=== Consigne A ===
Recopiez sans rien changer le passage du texte affiché qui commence aux mots « Le duo Cucuza-Moscato, chanteur » et s'arrête après « parle assez souvent). ».
=== Consigne B ===
Dans le texte affiché sur les concerts de tango, qui jouera de la basse aux côtés de Claudia Levy à La Paila ?

=== Texte affiché ===
"""

Claudia Levy à La Paila mardi soir [à l'affiche]


L'auteur-compositrice interprète et pianiste Claudia Levy continue la présentation de son troisième disque, Soltar amarras (larguer les amarres), à travers la ville de Buenos Aires. Elle participera à la série des concerts du mardi, au restaurant La Paila, de Costa Rica 4848 (quartier de Palermo).

Ce sera le mardi 31 mai 2011, à 21h30. Cela vous laisse le temps d'assister au dévoilement de la plaque en hommage à Rubén Juárez au Café Homero mais pas à la soirée qui suivra (voir mon article d'hier). Il faudra choisir.

Claudia Levy sera accompagnée à la guitare par Pablo Zapata et à la basse par Gaspar Porto.

Entrée (droit au spectacle) : 25 $

Pour découvrir cette chanteuse qui fait vivre à merveille la veine burlesque du tango, connectez-vous à son site Internet. Et pour découvrir le restaurant et sa carte de spécialités du nord du pays, allez voir son site à lui aussi.

Cucuza et Moscato au Malevaje ce samedi [à l'affiche]

Photo diffusée par les artistes

Le duo Cucuza-Moscato, chanteur et guitariste, se retrouvera samedi 28 mai 2011 à 22h pour un concert au Malevaje, un café de La Boca désormais bien connu des fidèles lecteurs de Barrio de Tango (j'en parle assez souvent).

Ils présenteront leur disque, enregistré en public en 2009 au Café El Faro, de Villa Pueyrredón et qu'ils ont lancé en août 2009

Répertoire de bons tangos anciens et quelques créations de morceaux contemporains sont au programme.

Entrée (droit au spectacle) : 25 $.

"""

=== Données recueillies ===

"""

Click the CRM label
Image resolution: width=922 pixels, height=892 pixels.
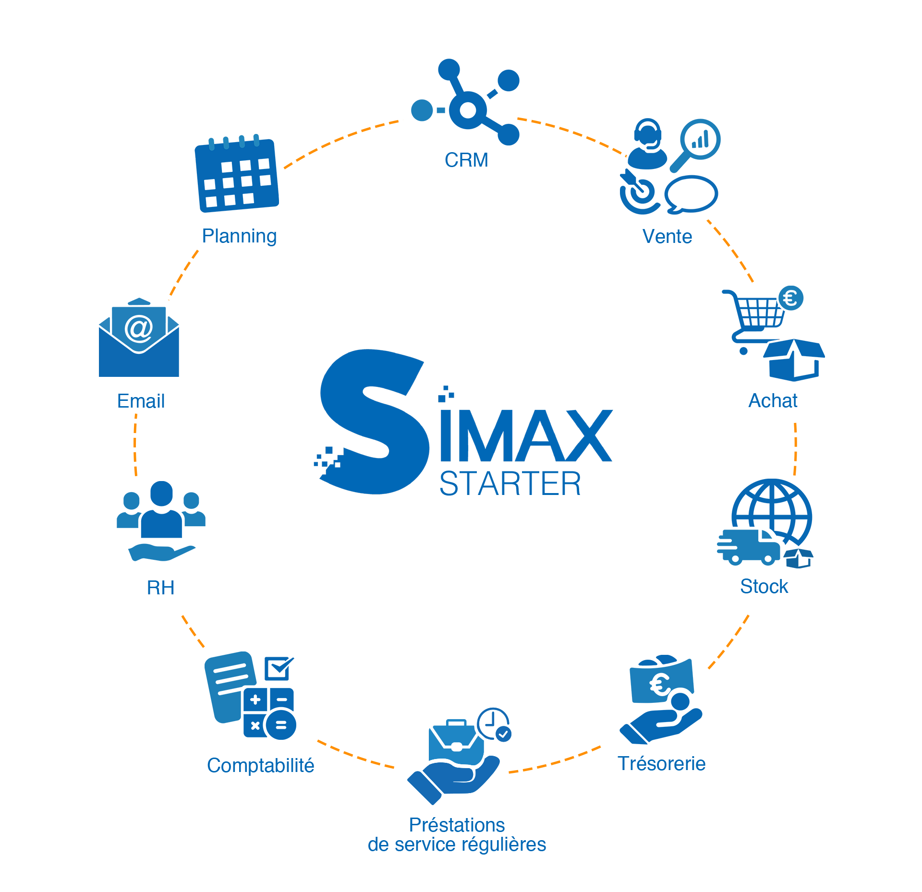click(466, 160)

"""

=== Réponse rédigée A ===
Le duo Cucuza-Moscato, chanteur et guitariste, se retrouvera samedi 28 mai 2011 à 22h pour un concert au Malevaje, un café de La Boca désormais bien connu des fidèles lecteurs de Barrio de Tango (j'en parle assez souvent).

=== Réponse rédigée B ===
Gaspar Porto.